Poor Job Prospects Deter Ecological Engineers

Published: June 13, 2012 (Issue # 1712)

MOSCOW — Graduates of Russia’s environmental science faculties are struggling to find employment in their sphere despite a global trend toward demand for their expertise, a survey has found.

In a survey of dozens of jobseekers in the environmental sector, only 15 percent of qualified graduates were working in the profession, a survey by Superjob.ru found.

The remainder, daunted by low starting salaries and poor career prospects, wind up in white-collar sectors like sales and advertising.

Environmental engineers are responsible for ensuring that businesses comply with relevant legislation and minimizing the ecological impact of commercial activities — a role requiring knowledge of specialist software, environmental law and guidelines for businesses.

Superjob.ru predicted a steady increase in demand for such professionals in the medium term, citing a KPMG report published in February that said the hidden costs to businesses from environmental damage were likely to double over a 14-year period, based on trends over the last decade.

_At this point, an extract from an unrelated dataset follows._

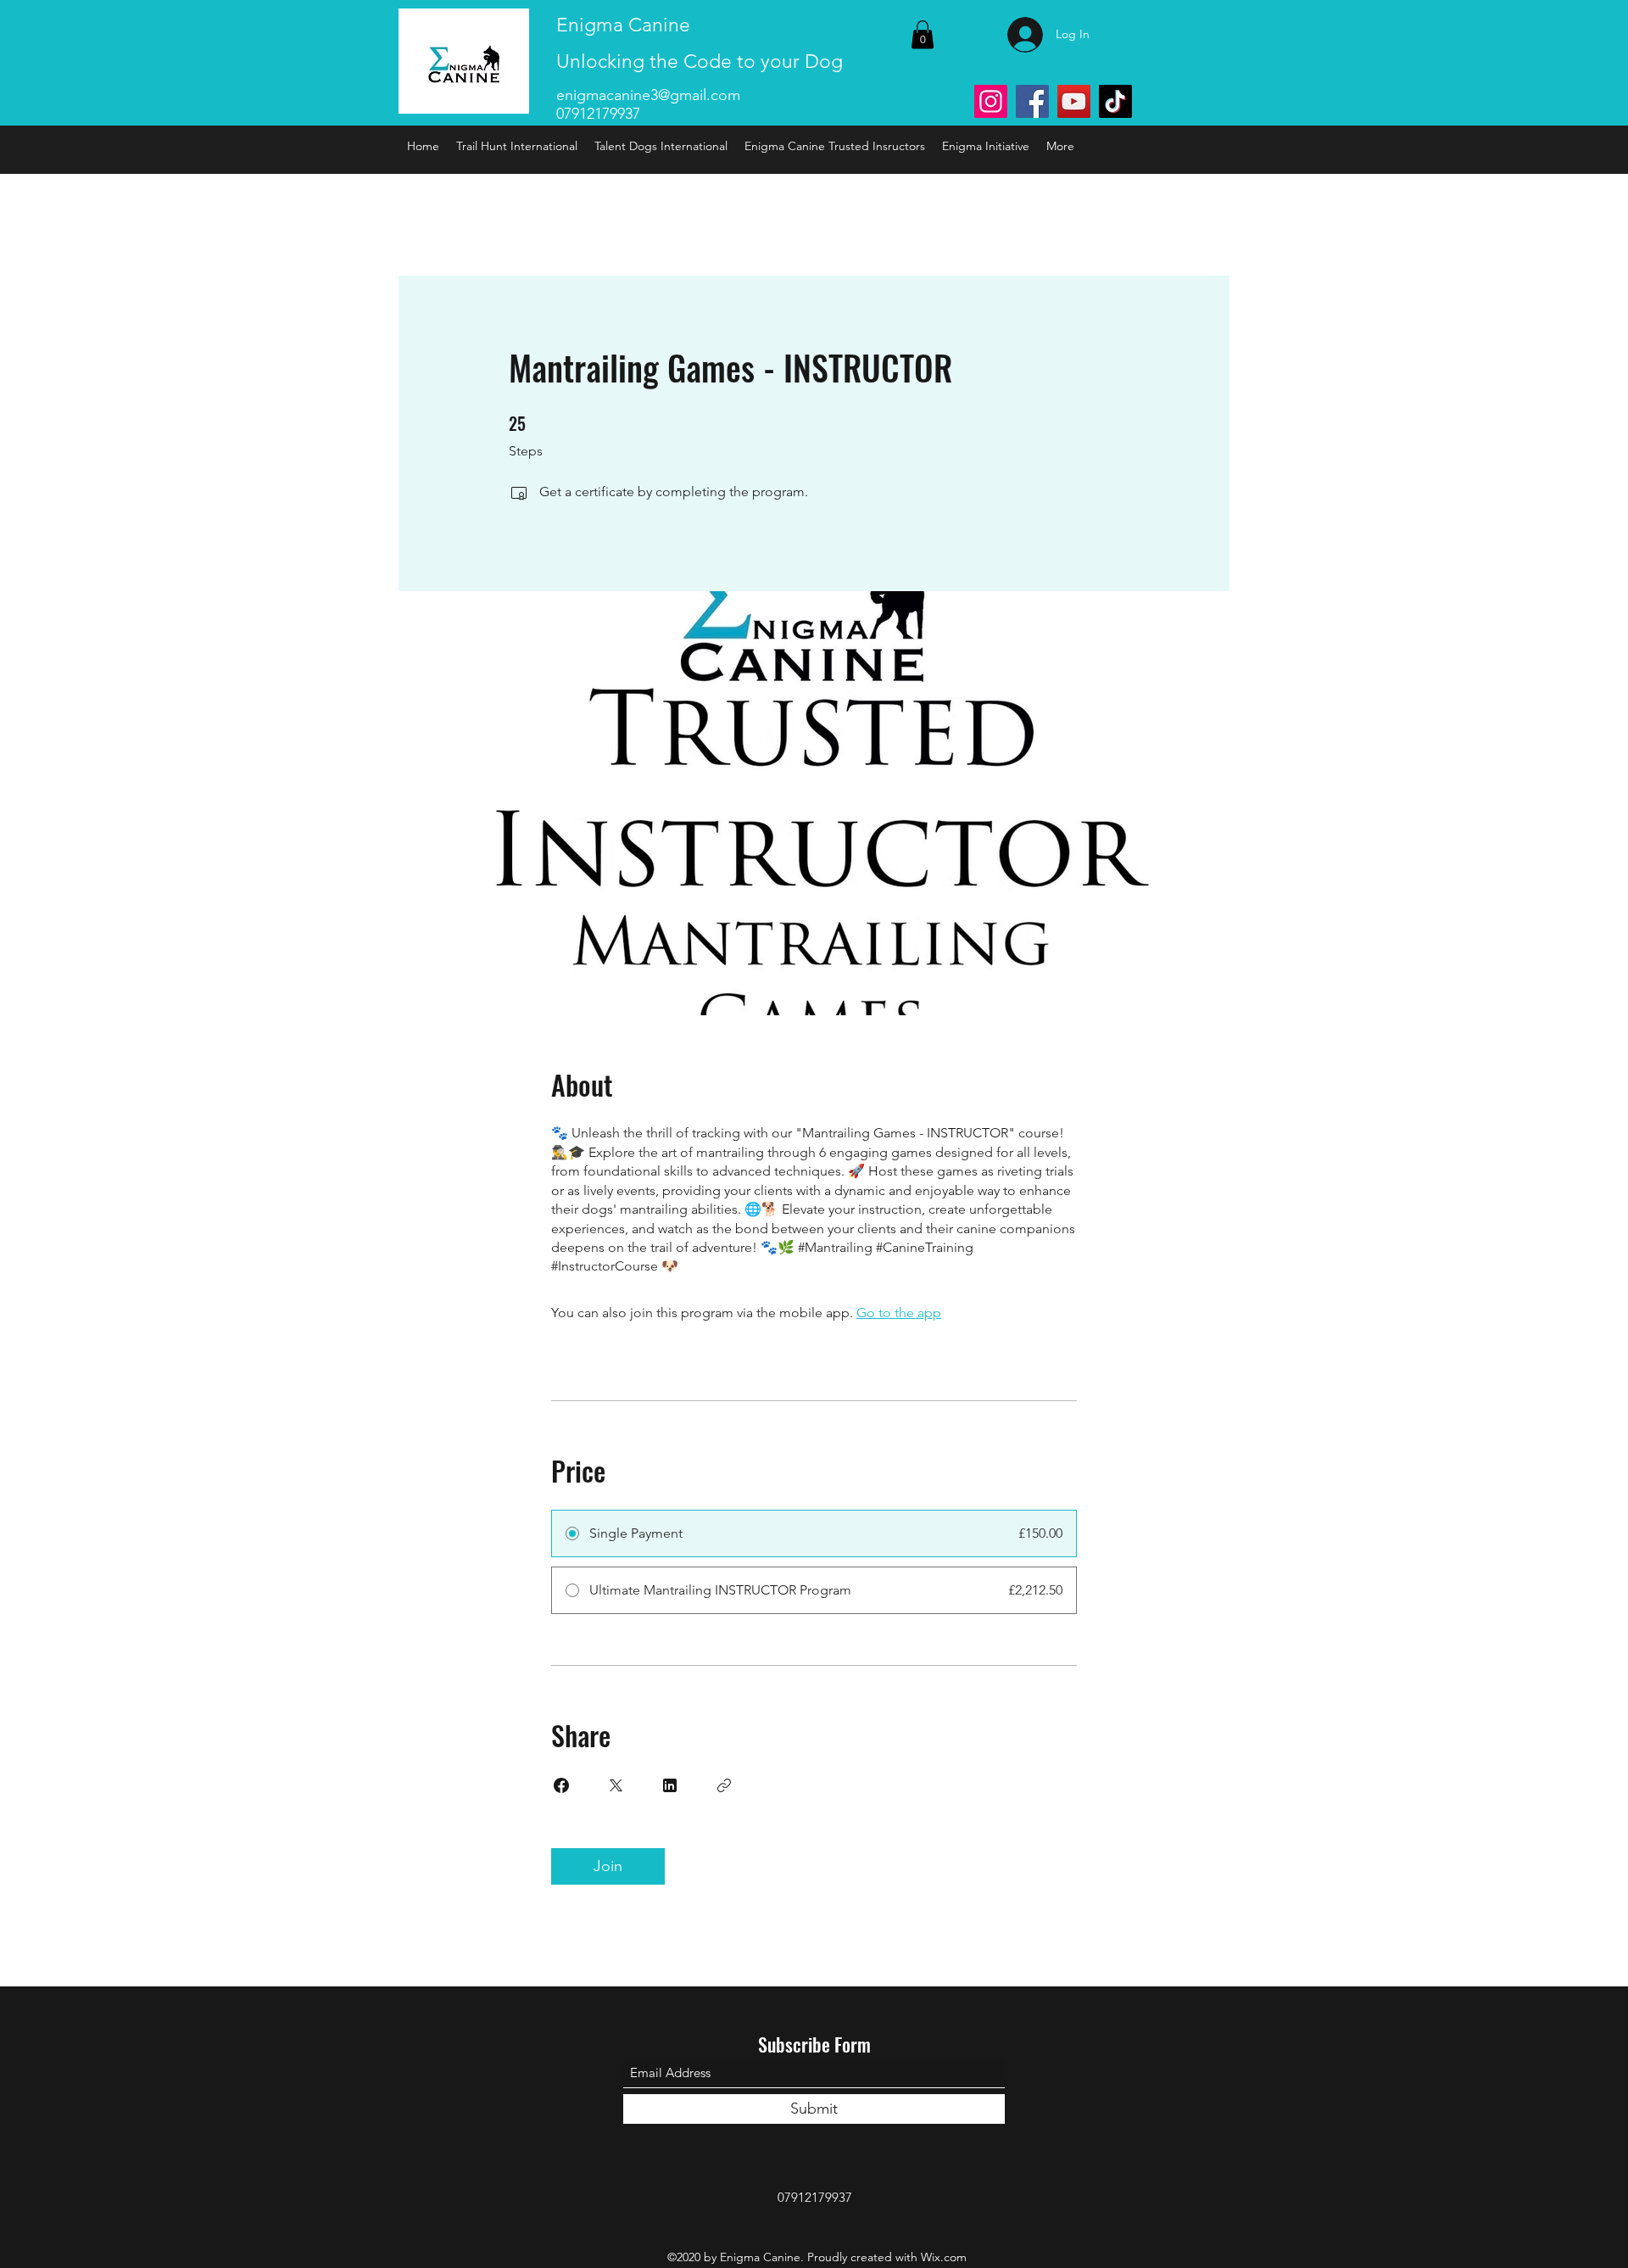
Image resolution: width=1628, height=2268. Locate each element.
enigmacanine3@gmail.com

But after surveying jobseekers in the sectors that KPMG expects to be hit hardest by the changes, including oil and gas, metals, food and drink and automobile manufacturing, Superjob’s researchers found that current pay is so low that new graduates are essentially performing a labor of love, the report writers said.

Entry-level salaries start from 20,000 to 25,000 rubles per month ($600 to $757) in Moscow, and fall to 9,000 to 12,000 rubles in regional capitals like Kazan and Nizhny Novgorod.

Of those who stay in the trade, poor working conditions and high demand mean many are constantly on the lookout for a new employer. About 69 percent of ecologists looking for jobs in the auto, oil and gas and metals industries that participated in the survey were already employed in the sector, the report writers said.

“That means environmental engineers are in demand — they are not left unemployed — but the conditions on offer are not very attractive, and there are relatively few entry-level jobseekers,” said the report writers.

In polluting industries, which face stringent regulation and have the money to pay for expertise, the profession can pay relatively handsomely. An environmental engineer can command an average wage of 41,000 rubles per month in the oil and gas sector, and almost as much in the automotive, power generation and beverage industries. Top performers in large companies can earn up to 100,000 rubles per month, Superjob.ru said.

Sergei Sitnikov, a lawyer at Baker and McKenzie who specializes in environmental consulting, said no client had ever asked for advice on hiring specialized staff to ensure ecological compliance.

“I’d say the environment for such jobs is not that friendly, although there are some separate signs of potential room for growth,” he said.

A draft law on environmental auditing currently under consideration in the Duma could boost that demand, he said, but it is unclear when it will be adopted.